Top of DATASET
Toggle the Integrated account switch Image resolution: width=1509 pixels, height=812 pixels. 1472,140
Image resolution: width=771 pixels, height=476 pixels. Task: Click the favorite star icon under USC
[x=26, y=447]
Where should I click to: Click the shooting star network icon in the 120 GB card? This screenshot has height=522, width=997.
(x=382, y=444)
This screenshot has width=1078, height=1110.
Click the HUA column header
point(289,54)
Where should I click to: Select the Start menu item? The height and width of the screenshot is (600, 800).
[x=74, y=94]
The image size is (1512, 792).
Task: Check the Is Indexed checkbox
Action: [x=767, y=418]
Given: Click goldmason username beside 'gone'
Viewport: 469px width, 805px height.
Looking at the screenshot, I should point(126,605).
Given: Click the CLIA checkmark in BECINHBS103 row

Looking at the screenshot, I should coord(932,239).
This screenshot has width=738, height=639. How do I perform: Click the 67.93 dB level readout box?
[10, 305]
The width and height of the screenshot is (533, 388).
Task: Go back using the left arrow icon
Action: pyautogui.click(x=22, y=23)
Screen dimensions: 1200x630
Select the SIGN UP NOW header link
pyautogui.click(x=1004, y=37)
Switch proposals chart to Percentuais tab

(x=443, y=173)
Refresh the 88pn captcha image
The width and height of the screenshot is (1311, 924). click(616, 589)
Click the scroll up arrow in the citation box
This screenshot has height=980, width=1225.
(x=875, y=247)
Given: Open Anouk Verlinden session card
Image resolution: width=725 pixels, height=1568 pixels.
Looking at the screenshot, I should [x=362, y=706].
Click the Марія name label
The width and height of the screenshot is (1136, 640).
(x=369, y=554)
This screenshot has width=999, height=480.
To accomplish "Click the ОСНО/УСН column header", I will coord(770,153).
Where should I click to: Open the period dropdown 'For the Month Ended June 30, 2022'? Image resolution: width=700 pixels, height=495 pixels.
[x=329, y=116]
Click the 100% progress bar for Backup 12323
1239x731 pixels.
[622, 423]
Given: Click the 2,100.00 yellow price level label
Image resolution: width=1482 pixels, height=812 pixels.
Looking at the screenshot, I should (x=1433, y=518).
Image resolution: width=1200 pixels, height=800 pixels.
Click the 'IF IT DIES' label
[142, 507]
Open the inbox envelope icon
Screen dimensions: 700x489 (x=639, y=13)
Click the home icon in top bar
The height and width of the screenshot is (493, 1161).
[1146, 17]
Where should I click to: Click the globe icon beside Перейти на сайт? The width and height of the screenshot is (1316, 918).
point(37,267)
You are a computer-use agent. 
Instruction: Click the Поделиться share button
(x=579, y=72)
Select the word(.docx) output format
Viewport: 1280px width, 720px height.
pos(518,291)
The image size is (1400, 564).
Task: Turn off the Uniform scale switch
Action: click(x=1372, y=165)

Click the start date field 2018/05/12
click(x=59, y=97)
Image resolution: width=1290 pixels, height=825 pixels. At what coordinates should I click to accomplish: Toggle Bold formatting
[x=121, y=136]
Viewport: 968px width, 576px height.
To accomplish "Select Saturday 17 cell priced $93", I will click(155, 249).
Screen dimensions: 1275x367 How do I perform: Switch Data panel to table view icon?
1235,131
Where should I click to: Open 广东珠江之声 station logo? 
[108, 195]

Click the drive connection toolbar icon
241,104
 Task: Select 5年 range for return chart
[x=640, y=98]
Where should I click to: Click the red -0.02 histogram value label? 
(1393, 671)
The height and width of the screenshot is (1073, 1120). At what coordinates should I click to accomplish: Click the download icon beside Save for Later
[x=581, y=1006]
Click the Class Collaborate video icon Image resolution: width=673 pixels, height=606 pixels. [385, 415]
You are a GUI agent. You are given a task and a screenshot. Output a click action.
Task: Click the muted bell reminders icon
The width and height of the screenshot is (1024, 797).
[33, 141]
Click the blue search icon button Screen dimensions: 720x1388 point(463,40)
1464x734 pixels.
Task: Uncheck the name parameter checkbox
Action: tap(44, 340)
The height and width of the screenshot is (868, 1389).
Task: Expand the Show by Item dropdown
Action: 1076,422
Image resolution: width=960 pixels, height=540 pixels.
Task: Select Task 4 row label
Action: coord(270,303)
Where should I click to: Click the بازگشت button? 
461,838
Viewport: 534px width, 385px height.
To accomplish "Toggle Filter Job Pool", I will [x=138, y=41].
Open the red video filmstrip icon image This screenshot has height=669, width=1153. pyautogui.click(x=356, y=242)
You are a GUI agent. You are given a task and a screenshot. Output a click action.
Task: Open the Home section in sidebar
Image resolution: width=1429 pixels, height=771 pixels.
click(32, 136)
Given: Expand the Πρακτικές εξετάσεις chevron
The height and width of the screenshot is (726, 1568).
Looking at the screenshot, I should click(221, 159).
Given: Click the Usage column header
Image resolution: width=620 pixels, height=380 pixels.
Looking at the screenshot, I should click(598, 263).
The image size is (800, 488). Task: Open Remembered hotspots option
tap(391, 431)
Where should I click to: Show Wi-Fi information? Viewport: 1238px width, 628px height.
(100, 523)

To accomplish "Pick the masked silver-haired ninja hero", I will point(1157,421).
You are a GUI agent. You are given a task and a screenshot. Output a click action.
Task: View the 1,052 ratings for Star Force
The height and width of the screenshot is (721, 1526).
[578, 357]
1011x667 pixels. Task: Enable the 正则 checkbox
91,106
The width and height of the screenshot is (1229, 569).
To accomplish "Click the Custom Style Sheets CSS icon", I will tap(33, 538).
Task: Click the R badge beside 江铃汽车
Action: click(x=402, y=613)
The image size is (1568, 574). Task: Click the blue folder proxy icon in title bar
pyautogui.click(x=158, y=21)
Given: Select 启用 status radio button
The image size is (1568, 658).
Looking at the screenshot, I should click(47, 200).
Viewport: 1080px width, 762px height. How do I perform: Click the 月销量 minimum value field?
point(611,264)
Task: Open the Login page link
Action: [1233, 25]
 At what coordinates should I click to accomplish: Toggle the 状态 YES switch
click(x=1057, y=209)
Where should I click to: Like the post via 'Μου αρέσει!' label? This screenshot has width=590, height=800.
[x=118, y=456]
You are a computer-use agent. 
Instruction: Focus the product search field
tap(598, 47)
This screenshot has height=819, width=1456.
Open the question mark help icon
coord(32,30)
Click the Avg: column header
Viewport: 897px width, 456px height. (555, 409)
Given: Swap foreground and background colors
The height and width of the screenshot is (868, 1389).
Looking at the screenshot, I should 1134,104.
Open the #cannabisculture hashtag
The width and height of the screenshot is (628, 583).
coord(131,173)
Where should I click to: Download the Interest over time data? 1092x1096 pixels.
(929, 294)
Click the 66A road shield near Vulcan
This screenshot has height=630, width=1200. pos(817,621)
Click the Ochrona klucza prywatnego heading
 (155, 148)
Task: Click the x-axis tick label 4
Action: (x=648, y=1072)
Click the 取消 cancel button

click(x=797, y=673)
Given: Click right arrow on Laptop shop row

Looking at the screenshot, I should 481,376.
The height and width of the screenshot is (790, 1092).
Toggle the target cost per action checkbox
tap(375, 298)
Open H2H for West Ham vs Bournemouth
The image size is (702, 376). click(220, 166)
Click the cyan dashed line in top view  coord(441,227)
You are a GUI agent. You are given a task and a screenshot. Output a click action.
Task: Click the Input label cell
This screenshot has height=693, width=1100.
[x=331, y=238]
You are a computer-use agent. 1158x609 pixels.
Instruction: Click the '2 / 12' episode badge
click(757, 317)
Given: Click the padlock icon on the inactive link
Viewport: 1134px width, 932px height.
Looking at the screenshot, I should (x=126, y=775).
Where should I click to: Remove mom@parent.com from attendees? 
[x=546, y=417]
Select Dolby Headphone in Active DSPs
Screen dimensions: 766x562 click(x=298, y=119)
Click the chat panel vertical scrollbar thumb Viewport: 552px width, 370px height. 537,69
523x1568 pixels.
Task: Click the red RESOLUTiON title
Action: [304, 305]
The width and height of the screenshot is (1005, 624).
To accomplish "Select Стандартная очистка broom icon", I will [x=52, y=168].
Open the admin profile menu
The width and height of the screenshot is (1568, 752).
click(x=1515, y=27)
Bottom of DATASET
■ WHAT YOU NEED TO DO
Whenever "video" shows up in a line of the listing, copy that whole line.

■ ANSWER TO THE PROBLEM
Click the Class Collaborate video icon Image resolution: width=673 pixels, height=606 pixels. [385, 415]
Open the red video filmstrip icon image This screenshot has height=669, width=1153. pyautogui.click(x=356, y=242)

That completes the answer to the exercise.